Dataset entries:
☆ ☆ ☆ ☆

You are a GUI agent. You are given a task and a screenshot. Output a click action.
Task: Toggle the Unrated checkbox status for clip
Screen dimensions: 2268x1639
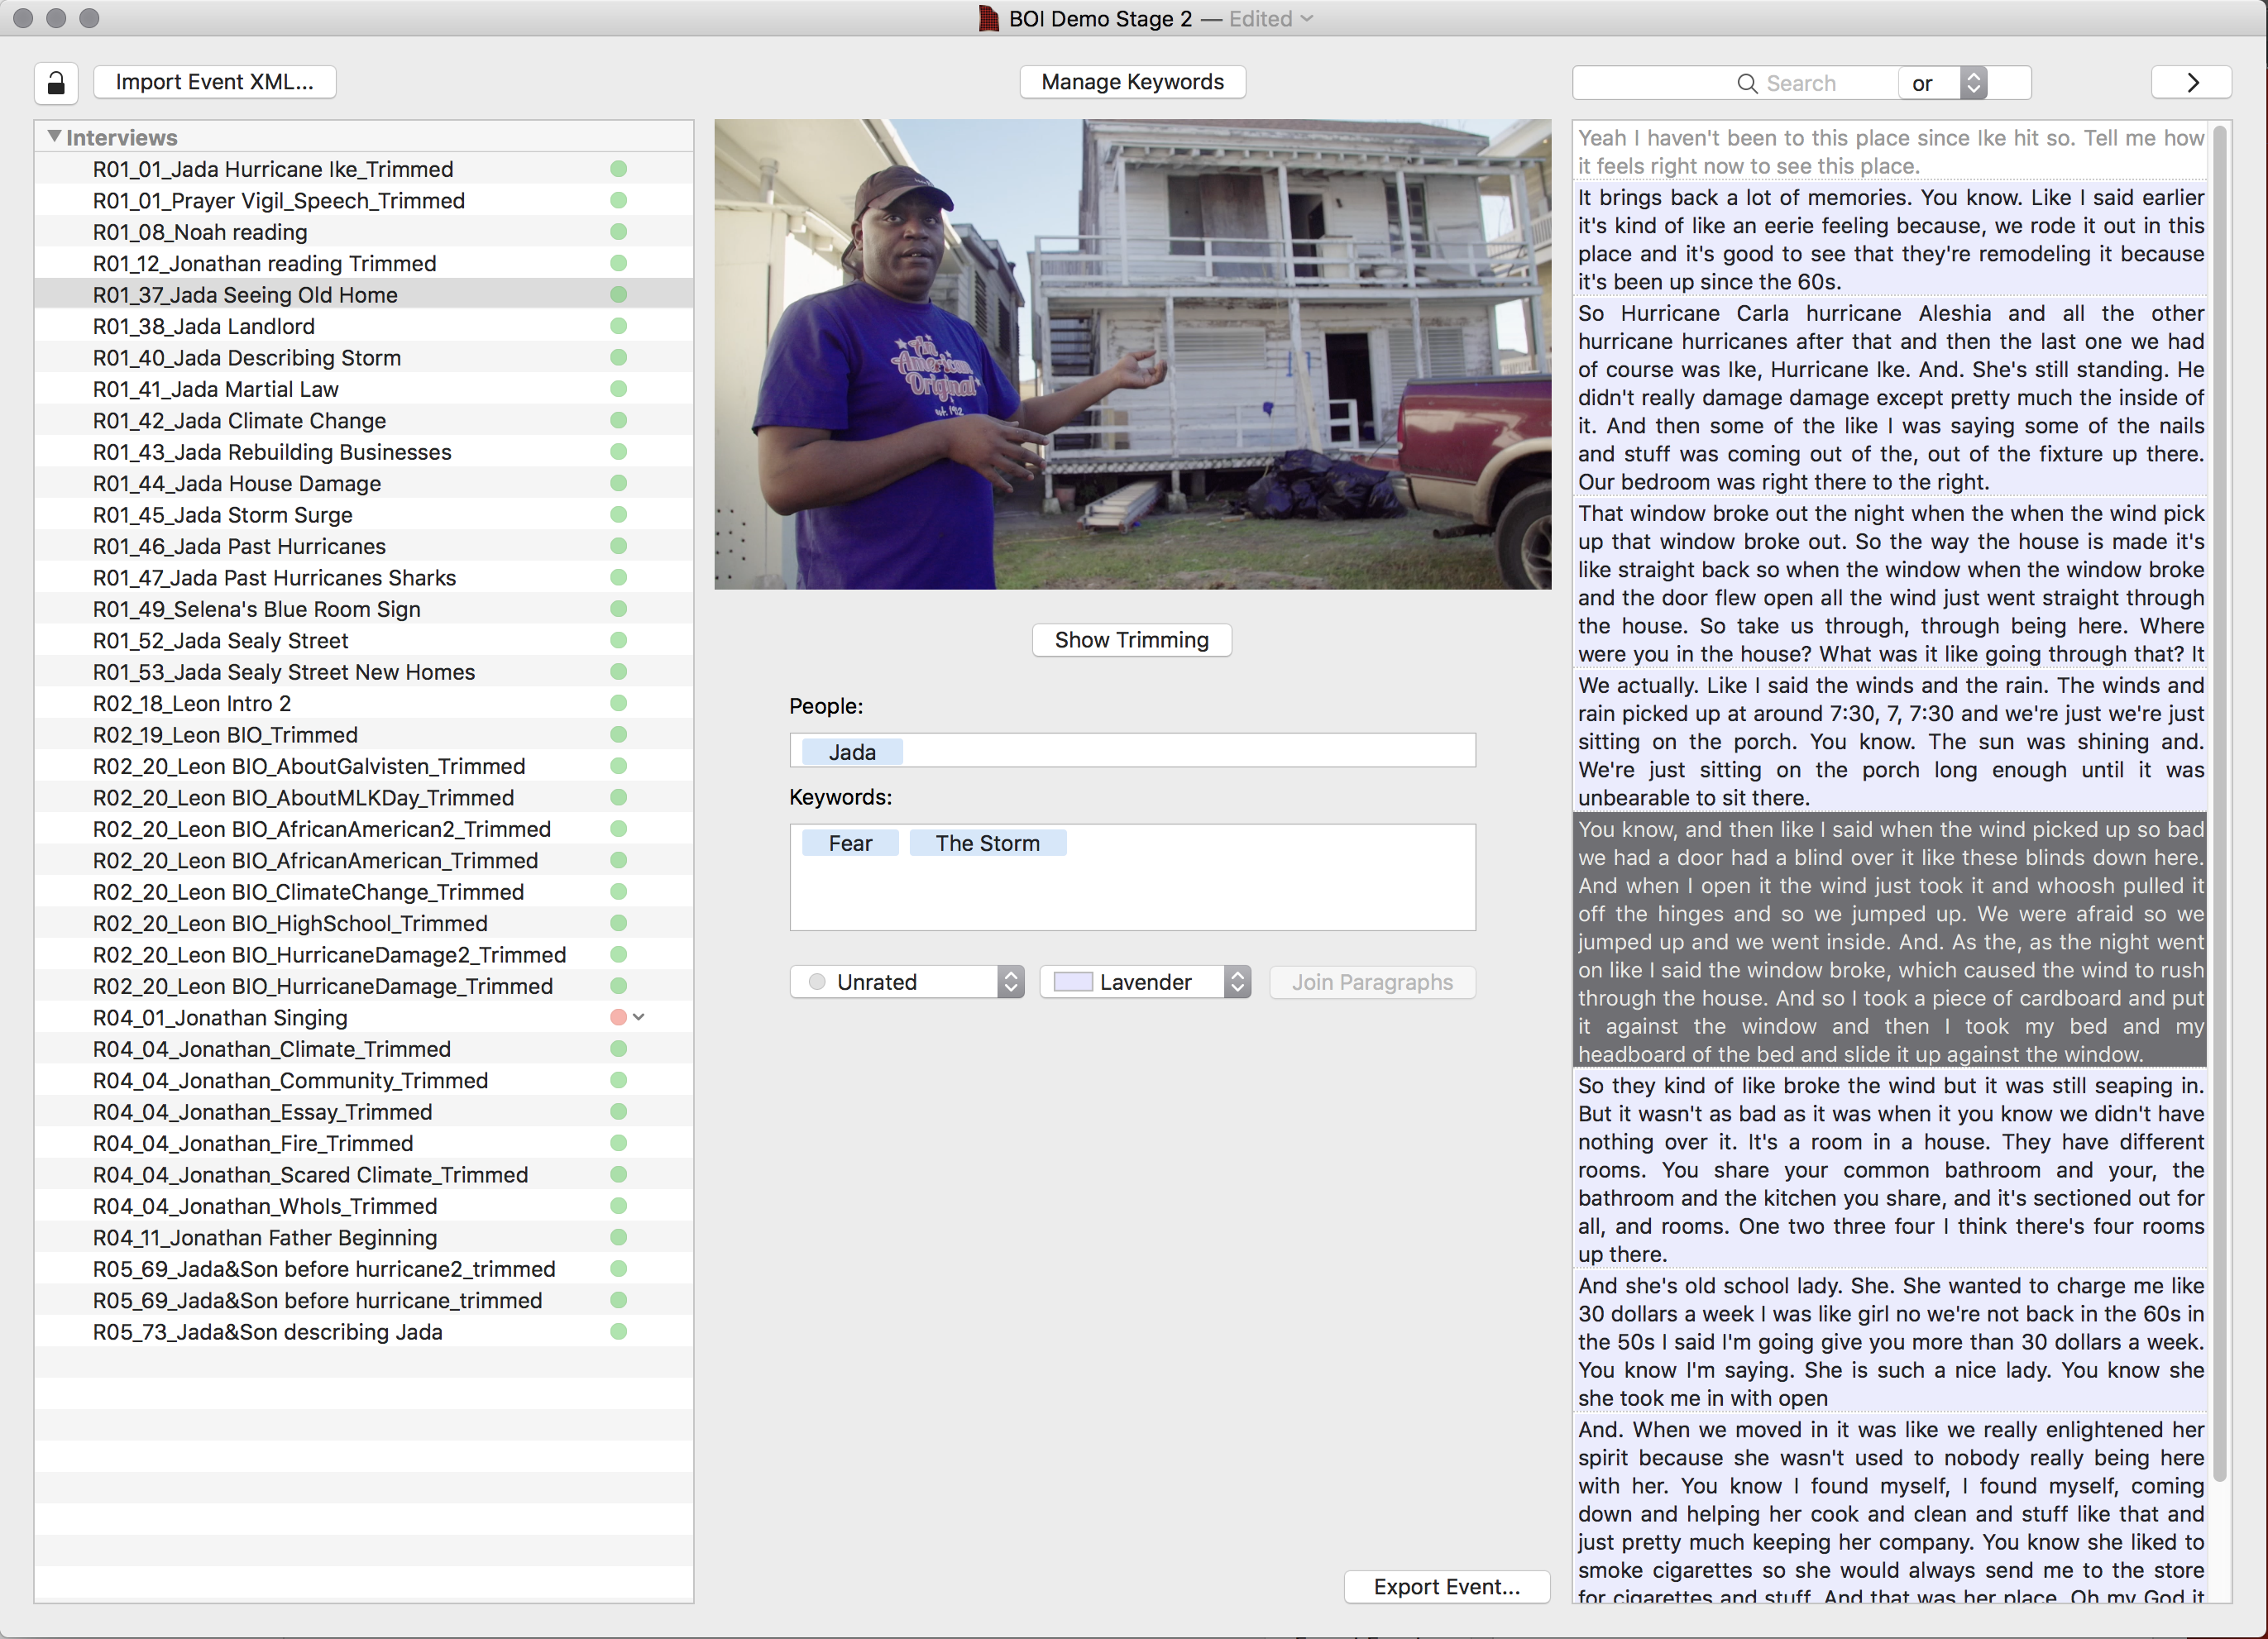coord(817,982)
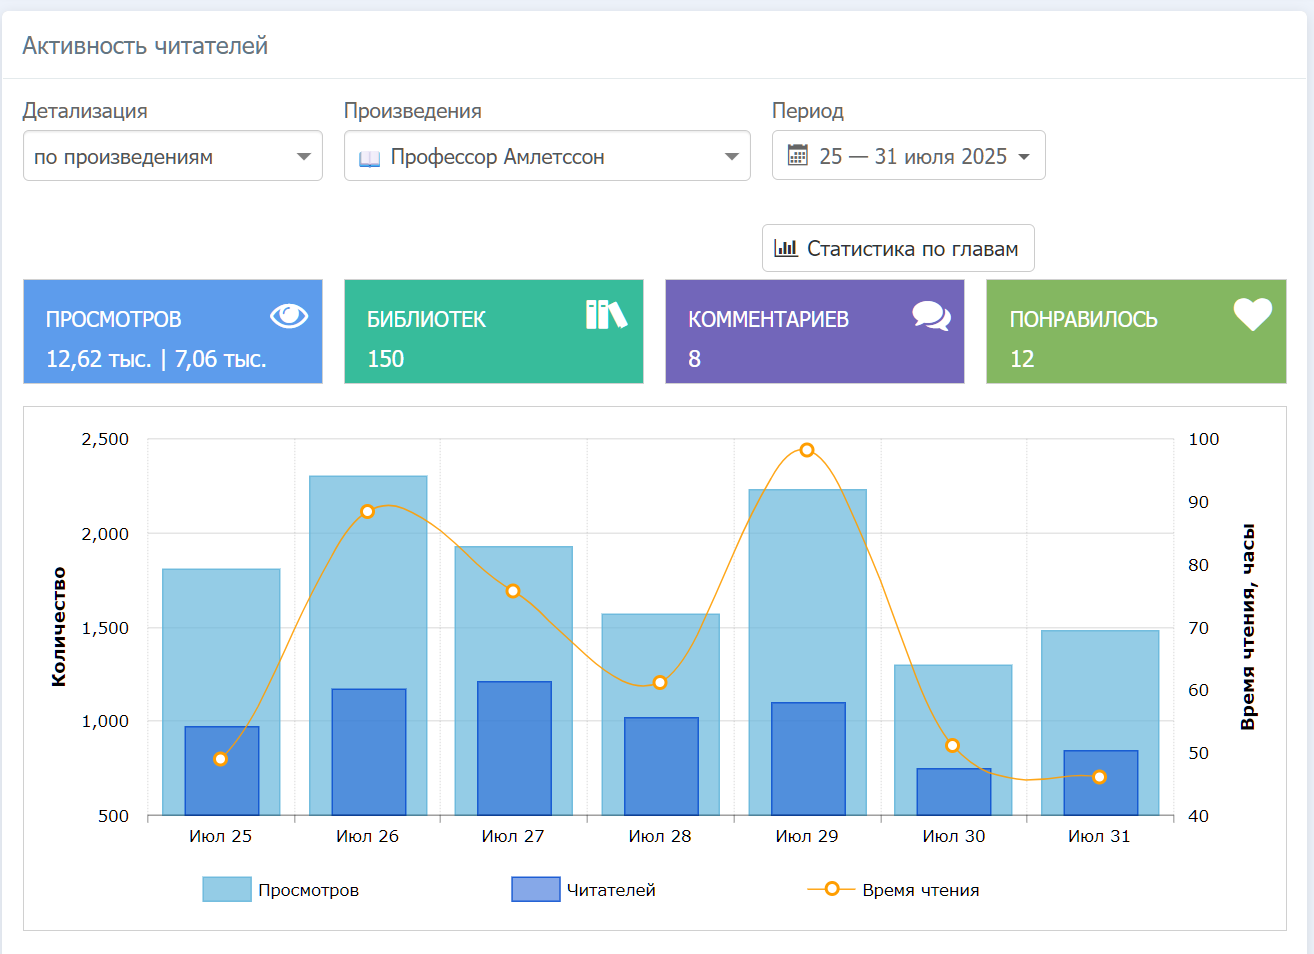Click the Июл 27 Читателей dark bar
This screenshot has width=1314, height=954.
click(x=514, y=748)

☆ ☆ ☆ ☆

■ WORK TO BE COMPLETED
Starting at the line containing "Task: Toggle the", output every remaining line of the records above exactly, the last one included. Nothing else belongs in the output, and no pictures either.

■ FINISHED TASK
Task: Toggle the Unrated checkbox status for clip
Screen dimensions: 2268x1639
coord(817,982)
Click the Июл 27 Читателей dark bar
This screenshot has width=1314, height=954.
click(x=514, y=748)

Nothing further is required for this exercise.